Collected data
====================

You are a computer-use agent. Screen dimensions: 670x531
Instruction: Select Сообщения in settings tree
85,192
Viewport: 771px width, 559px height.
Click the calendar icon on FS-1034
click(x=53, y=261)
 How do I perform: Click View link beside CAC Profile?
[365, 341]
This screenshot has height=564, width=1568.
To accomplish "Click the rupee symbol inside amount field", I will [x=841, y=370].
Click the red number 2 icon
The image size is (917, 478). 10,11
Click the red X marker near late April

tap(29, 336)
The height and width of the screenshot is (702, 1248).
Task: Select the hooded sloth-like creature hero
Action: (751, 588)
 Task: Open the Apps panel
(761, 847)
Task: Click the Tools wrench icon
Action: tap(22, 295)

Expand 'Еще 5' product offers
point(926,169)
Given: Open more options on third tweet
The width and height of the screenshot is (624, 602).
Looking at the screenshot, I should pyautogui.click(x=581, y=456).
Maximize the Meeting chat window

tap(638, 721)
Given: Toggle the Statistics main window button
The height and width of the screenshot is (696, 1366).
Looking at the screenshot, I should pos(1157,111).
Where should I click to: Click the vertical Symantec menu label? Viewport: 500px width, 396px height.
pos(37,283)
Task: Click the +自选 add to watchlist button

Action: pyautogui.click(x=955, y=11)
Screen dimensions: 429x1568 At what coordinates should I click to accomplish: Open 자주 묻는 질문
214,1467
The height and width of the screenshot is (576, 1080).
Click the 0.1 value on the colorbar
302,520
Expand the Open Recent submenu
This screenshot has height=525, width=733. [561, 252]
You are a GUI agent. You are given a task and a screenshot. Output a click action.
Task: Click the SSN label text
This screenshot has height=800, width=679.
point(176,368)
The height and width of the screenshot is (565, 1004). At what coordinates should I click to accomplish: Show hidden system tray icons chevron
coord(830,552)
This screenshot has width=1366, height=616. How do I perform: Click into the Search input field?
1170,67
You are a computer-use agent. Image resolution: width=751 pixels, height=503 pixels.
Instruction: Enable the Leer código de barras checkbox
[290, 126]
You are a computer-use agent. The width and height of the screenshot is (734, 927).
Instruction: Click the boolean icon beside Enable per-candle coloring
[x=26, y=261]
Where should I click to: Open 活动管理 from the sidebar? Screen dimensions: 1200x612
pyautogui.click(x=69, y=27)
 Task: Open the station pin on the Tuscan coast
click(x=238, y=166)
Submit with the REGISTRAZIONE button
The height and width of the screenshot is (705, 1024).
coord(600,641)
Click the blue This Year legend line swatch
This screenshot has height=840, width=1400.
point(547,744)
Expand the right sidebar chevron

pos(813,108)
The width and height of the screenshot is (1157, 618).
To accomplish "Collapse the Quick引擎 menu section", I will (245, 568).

====================

- EXERCISE DIRECTIONS
Write the records out again. Each one must match exactly.

- RESPONSE
You are a computer-use agent. Screen dimensions: 670x531
Instruction: Select Сообщения in settings tree
85,192
Viewport: 771px width, 559px height.
Click the calendar icon on FS-1034
click(x=53, y=261)
 How do I perform: Click View link beside CAC Profile?
[365, 341]
This screenshot has height=564, width=1568.
To accomplish "Click the rupee symbol inside amount field", I will [x=841, y=370].
Click the red number 2 icon
The image size is (917, 478). 10,11
Click the red X marker near late April

tap(29, 336)
The height and width of the screenshot is (702, 1248).
Task: Select the hooded sloth-like creature hero
Action: (751, 588)
 Task: Open the Apps panel
(761, 847)
Task: Click the Tools wrench icon
Action: tap(22, 295)

Expand 'Еще 5' product offers
point(926,169)
Given: Open more options on third tweet
The width and height of the screenshot is (624, 602).
Looking at the screenshot, I should pyautogui.click(x=581, y=456).
Maximize the Meeting chat window

tap(638, 721)
Given: Toggle the Statistics main window button
The height and width of the screenshot is (696, 1366).
Looking at the screenshot, I should pos(1157,111).
Where should I click to: Click the vertical Symantec menu label? Viewport: 500px width, 396px height.
pos(37,283)
Task: Click the +自选 add to watchlist button

Action: pyautogui.click(x=955, y=11)
Screen dimensions: 429x1568 At what coordinates should I click to accomplish: Open 자주 묻는 질문
214,1467
The height and width of the screenshot is (576, 1080).
Click the 0.1 value on the colorbar
302,520
Expand the Open Recent submenu
This screenshot has height=525, width=733. [561, 252]
You are a GUI agent. You are given a task and a screenshot. Output a click action.
Task: Click the SSN label text
This screenshot has height=800, width=679.
point(176,368)
The height and width of the screenshot is (565, 1004). At what coordinates should I click to accomplish: Show hidden system tray icons chevron
coord(830,552)
This screenshot has width=1366, height=616. How do I perform: Click into the Search input field?
1170,67
You are a computer-use agent. Image resolution: width=751 pixels, height=503 pixels.
Instruction: Enable the Leer código de barras checkbox
[290, 126]
You are a computer-use agent. The width and height of the screenshot is (734, 927).
Instruction: Click the boolean icon beside Enable per-candle coloring
[x=26, y=261]
Where should I click to: Open 活动管理 from the sidebar? Screen dimensions: 1200x612
pyautogui.click(x=69, y=27)
 Task: Open the station pin on the Tuscan coast
click(x=238, y=166)
Submit with the REGISTRAZIONE button
The height and width of the screenshot is (705, 1024).
coord(600,641)
Click the blue This Year legend line swatch
This screenshot has height=840, width=1400.
point(547,744)
Expand the right sidebar chevron

pos(813,108)
The width and height of the screenshot is (1157, 618).
To accomplish "Collapse the Quick引擎 menu section", I will (245, 568).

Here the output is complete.